Stop fondling your phone on camera
I'm sorry to be so graphic, but this has to be said.
Ever since Apple led off its defense of the iPhone 4's reception in Friday's news conference by saying that other phones can also drop calls when held the wrong way, a certain segment of the phone-using population has been flocking to the Web to repeat Apple's demonstrations on camera.
For example, this Boy Genius Report post shows a Verizon Wireless BlackBerry 9650 losing signal strength when grasped by its sides. Here's a similar demo with the HTC Droid Incredible. And this page points to those videos and similar demonstrations involving three phones running Google's Android operating system.
But pay attention to the headline on that BGR post: "Can you make your current phone lose signal depending on how you hold it?"
That is the wrong question to ask. People clenching smartphones on camera to prove that Apple was right -- or collecting scans of pages from phone manuals that warn users not to hold the device in certain ways -- miss the point.
It's less than relevant if you can make a phone lose reception -- that's a rigged demo as useless as a carefully scripted presentation that glides over a product's weak points. I'd rather know if the phone will lose reception when you're not trying to break it or do anything but, you know, use it as a phone.
Based on what I've heard from readers, even the iPhone 4 only exhibits that problem in a minority of cases. As the Wall Street Journal's John Paczkowski suggested this morning, that may be a consequence of design compromises made to improve overall performance in such a compact device (which doesn't mean that Apple made the correct trade-off or explained its choice well).
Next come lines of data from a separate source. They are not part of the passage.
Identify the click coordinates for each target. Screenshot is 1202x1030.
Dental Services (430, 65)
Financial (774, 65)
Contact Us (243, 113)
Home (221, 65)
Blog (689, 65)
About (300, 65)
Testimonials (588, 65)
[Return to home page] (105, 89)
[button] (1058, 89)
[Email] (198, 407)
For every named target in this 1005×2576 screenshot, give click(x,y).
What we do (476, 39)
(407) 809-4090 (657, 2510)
For what it's worth, I've re-inspected the last three phones I've reviewed -- Sprint's HTC Evo 4G and Verizon's HTC Droid Incredible and Motorola Droid X -- to see whether they lose signal when held like any other phone. None has shown any meaningful reception issues. Nor have I heard from any readers complaining that these models drop calls when held the wrong way -- even as they've griped about other issues with them.
Meanwhile, Apple doesn't seem to need the help. It just reported yet another record-breaking quarter: $15.7 billion in revenue and $3.25 billion in profit, with sales of 3.47 million Macs, 8.4 million iPhones, 9.41 million iPods and 3.27 million iPads. Something tells me the company will continue to do fine, and that all this hubbub won't amount to more than an asterisk of detail in its next earnings report.
I hope this can be my last word on this subject. Please?